The Danes have a word we couldn’t stop turning over. Pyt. You say it like a small sigh, and it means, more or less, never mind, let it go, no use minding. You reach for it when something minor has gone wrong and isn’t worth the energy of caring about. The phone dies. The taxi’s late. The gate gets moved to the far end of the terminal. A Dane says pyt, and the moving on starts at once.

It won the country’s favourite-word vote a few years back, beating, among others, the word for being ready to take offence. Some Danish classrooms keep a physical pyt button on the teacher’s desk, an actual button a child can press when something hasn’t gone their way and they are choosing to let it go. It plays a little pyt pyt pyt in a small voice. Danish children learn to push it before they can spell it.

We are not, by temperament, pyt people. We are the people who fix the thing, chase the reply, refresh the tracking number at midnight. We do have a word for letting go where we live in Japan. Shoganai, it can’t be helped. It’s the heavier one though, all endurance and acceptance, where pyt is the lighter cousin that just sets the moment down. After two decades of the heavy word, the light one felt almost suspicious. But there is one situation pyt was practically built for, and we were standing in the middle of it. The body convinced it’s seven in the morning when the clock says afternoon. The day you crossed a date line to lose and will never get back. The whole disorienting tax of having travelled half the planet in a day. The Danes didn’t invent jet lag. They just invented the correct response to it, which is to shrug, eat your ice cream, and let the hour be whatever it wants to be.

Pyt, it turns out, is the Danish word for the precise thing we’d flown all this way to relearn. You cannot reach us. Let it go. Push the little button. We’re working on it.

North in the Morning

Tomorrow we fly again. Smaller plane, fewer people, the last leg before the one that actually counts. North, until the map starts running out of names.

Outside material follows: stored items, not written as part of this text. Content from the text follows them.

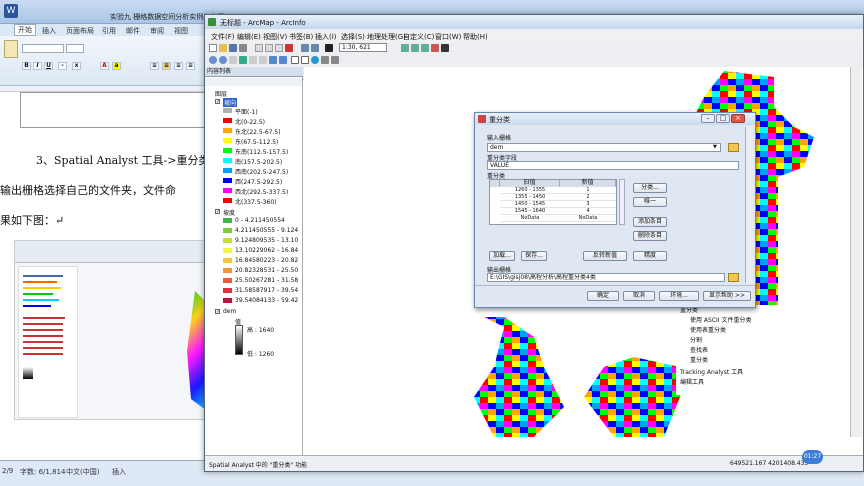  Describe the element at coordinates (275, 37) in the screenshot. I see `menu-view: 视图(V)` at that location.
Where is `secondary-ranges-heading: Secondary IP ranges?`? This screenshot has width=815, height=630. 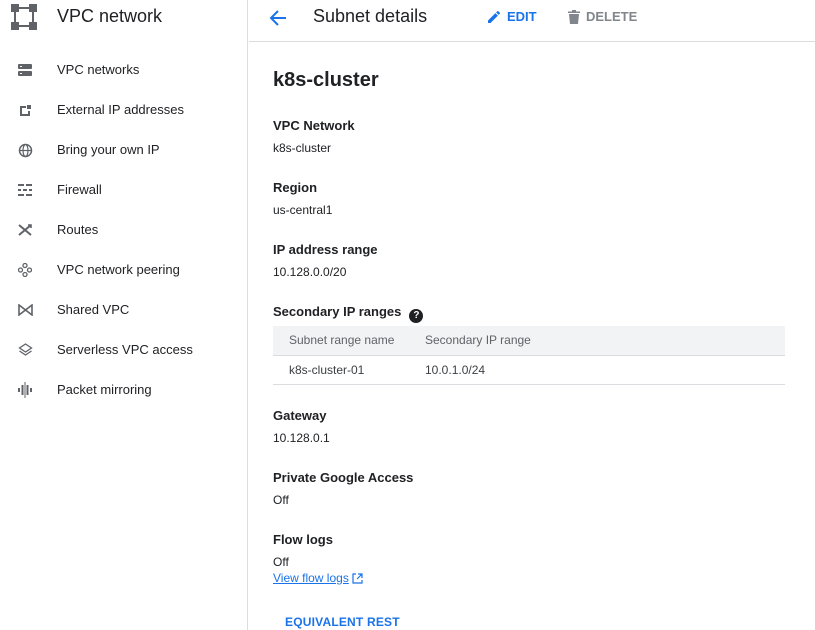 secondary-ranges-heading: Secondary IP ranges? is located at coordinates (348, 314).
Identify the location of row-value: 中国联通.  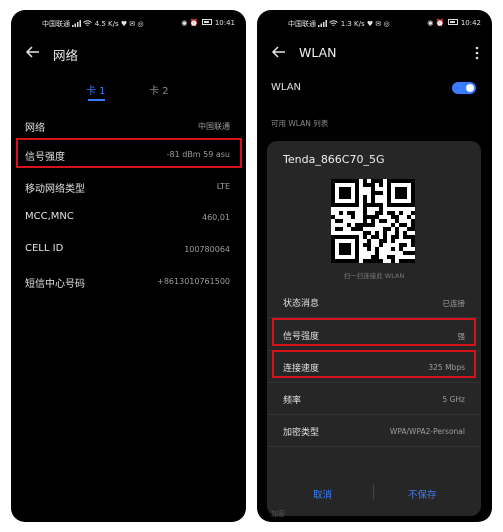
(214, 126).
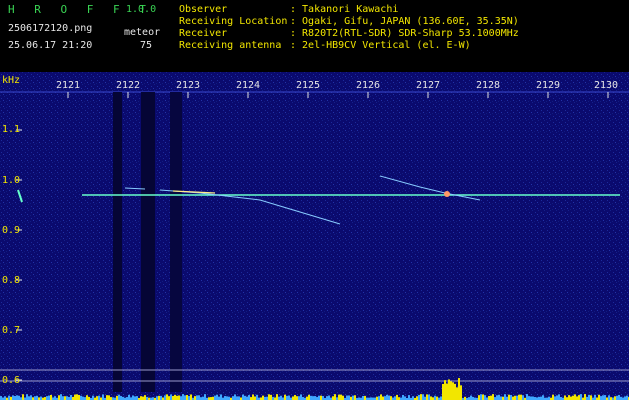 Image resolution: width=629 pixels, height=400 pixels. What do you see at coordinates (428, 86) in the screenshot?
I see `time-tick-2127: 2127` at bounding box center [428, 86].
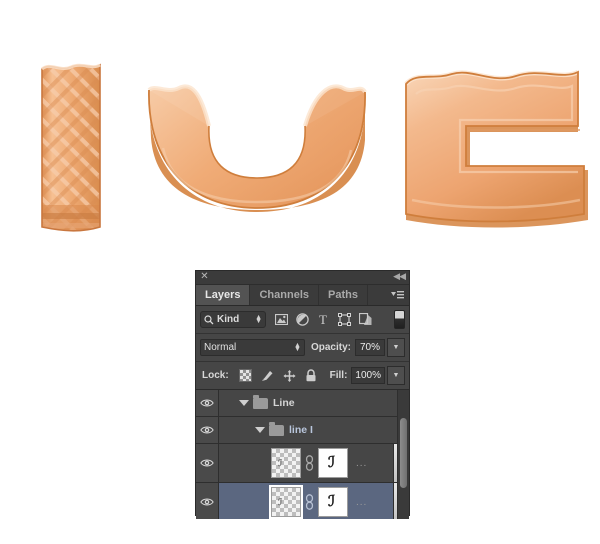  What do you see at coordinates (344, 320) in the screenshot?
I see `shape-layer-filter-icon` at bounding box center [344, 320].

We’re in bed early, because the Greenland plane leaves Copenhagen in the morning and the day after that is the one we crossed the world for. The canal will still be there on the slow way home, when the city hands us a lazy Sunday and we finally climb the Round Tower and do all the things tonight was too tired for. Tonight bought nothing it couldn’t pay back. That felt like the whole point of the day.

A queen gets a country that knows her face. We get a few weeks where nobody knows ours. From the same island, in the same year, that’s the fork the road took, and tonight, beside her canal, with a beer we’d earned three countries over, the second option looked like the better deal by a mile. For us, anyway.

There’s ice waiting up there. We’ll get to it in the morning.